Es gibt also Modelle in Europa, die funktionieren.

Eine Vielzahl von Modellen. Wir sind eines der wenigen Länder, in dem es eine solche Art der Printmedienförderung nie gegeben hat. Ich finde, wir haben längst den Zeitpunkt erreicht, wo das hätte passieren müssen, um eben ein wenig an Vielfalt noch zu erhalten.

Zurück zu Baden-Württemberg: In großen Teilen der Republik beherrschen bereits ein bis zwei Medienkonzerne den Zeitungsmarkt. Ist mit dem Verkauf der SWMH-Regionalzeitungen Baden-Württemberg nun nachgezogen?

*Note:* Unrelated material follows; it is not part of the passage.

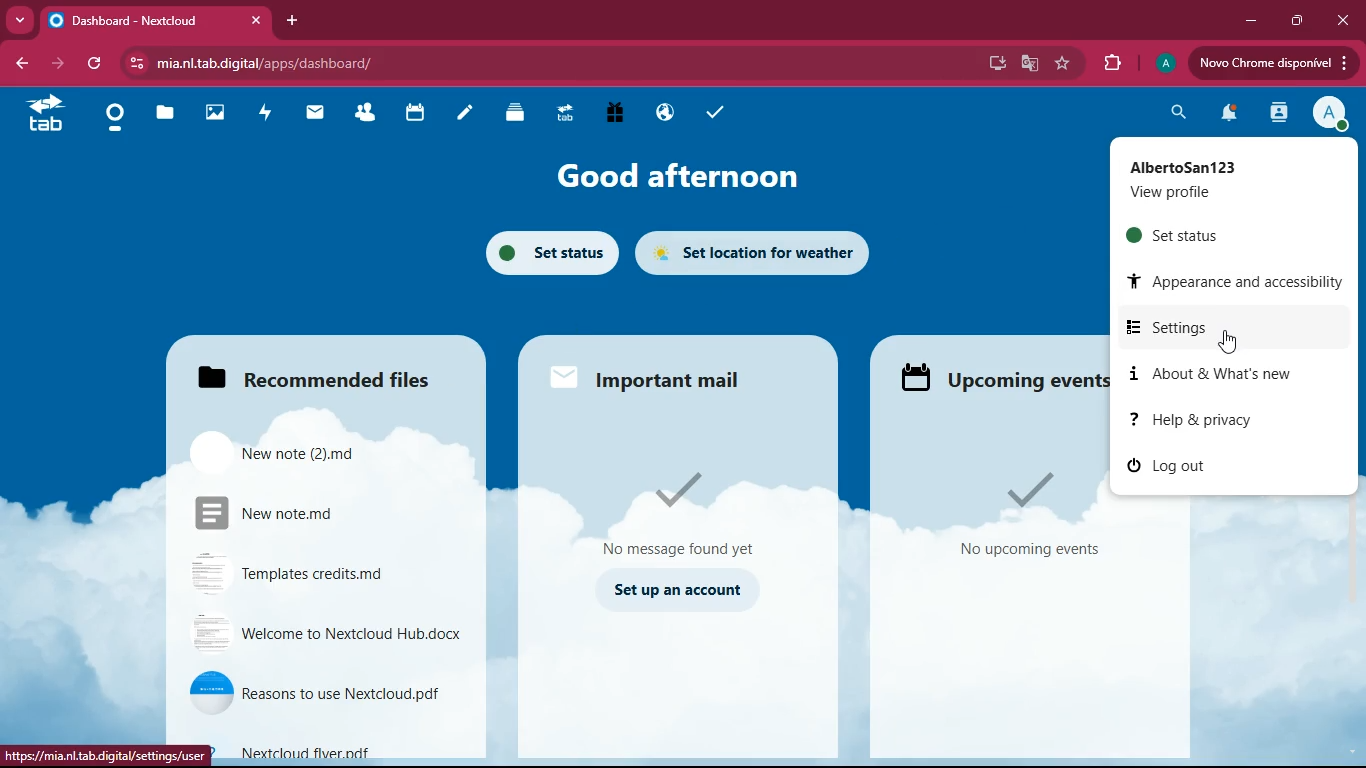 The image size is (1366, 768). Describe the element at coordinates (660, 114) in the screenshot. I see `public` at that location.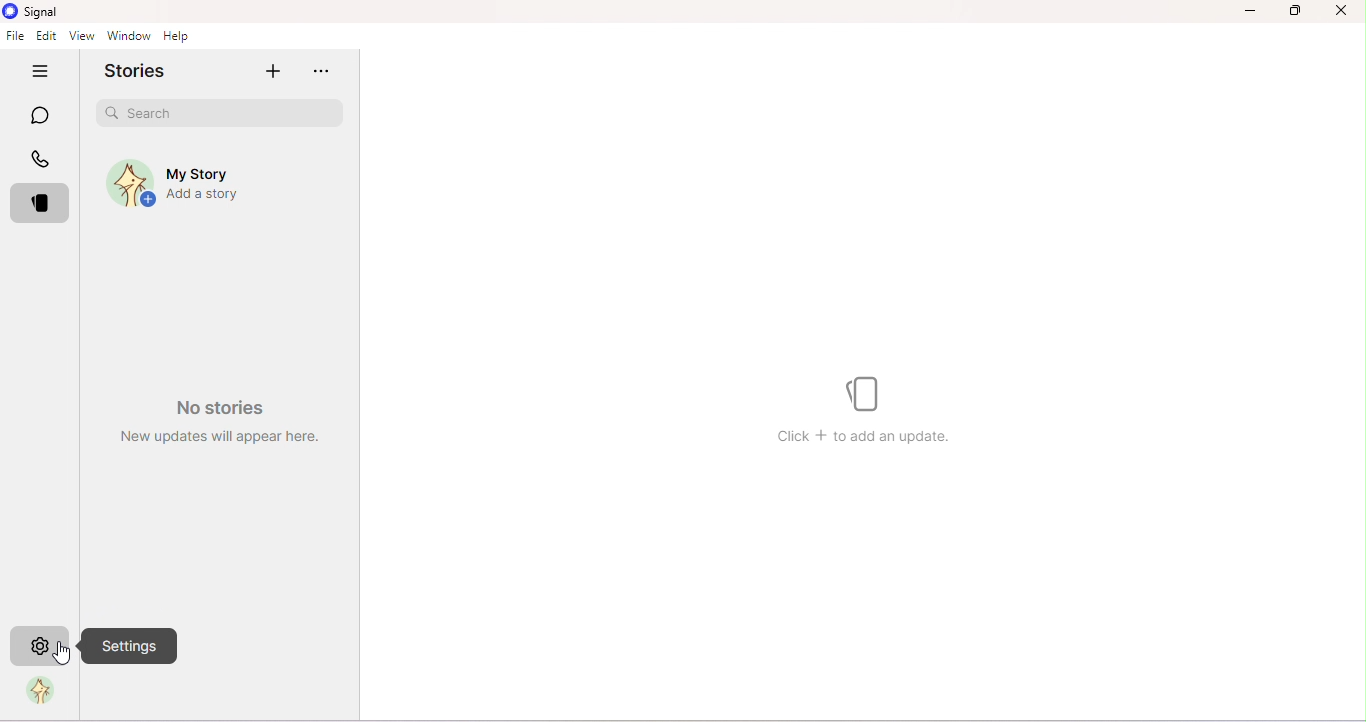 The width and height of the screenshot is (1366, 722). Describe the element at coordinates (64, 652) in the screenshot. I see `Cursor` at that location.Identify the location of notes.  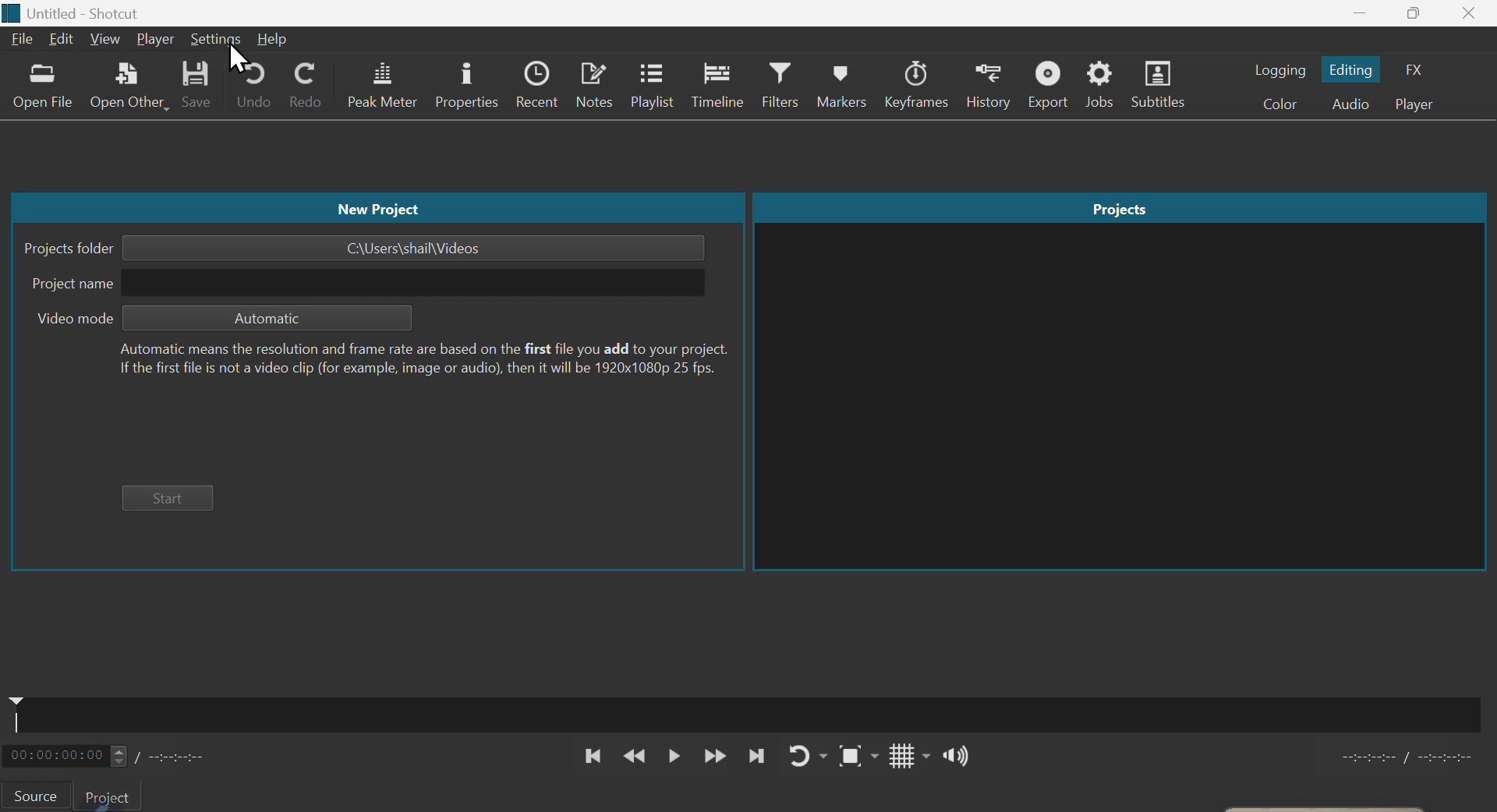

In Teilen vielleicht. Baden-Württemberg hatte längere Zeit unter den Flächenländern immer noch einen relativ kleinteiligen Lokaljournalismus. Aber hier wird ja schon seit Jahren an vielen Stellen gekauft und so gibt es zwar noch viele Titel, aber diese Titel kaschieren nur, dass dahinter häufig nur ein Besitzer steht. Da wird oberflächlich Vielfalt gezeigt, aber dahinter stecken ein paar wenige Konzerne, das gilt auch längst in Baden-Württemberg.

Herr Röper, hat das Kartellamt schon mal Zeitungsfusionen untersagt?

Ja klar, das haben sie schon, vor allem in früheren Jahren. Da wurden einige Fusionen untersagt. Nachdem der Bundestag aber mehrfach das Kartellrecht gerade in puncto Medienvielfalt zahnloser gemacht hat, haben die Richter beim Bundeskartellamt in Bonn kaum noch Möglichkeiten, solche Fusionen zu untersagen. Und insofern werden sie heute in aller Regel genehmigt.

Wie schnell wird Ihrer Einschätzung nach das Bundeskartellamt den Verkauf der hiesigen Zeitungen an den Verlag der "Südwest Presse" genehmigen?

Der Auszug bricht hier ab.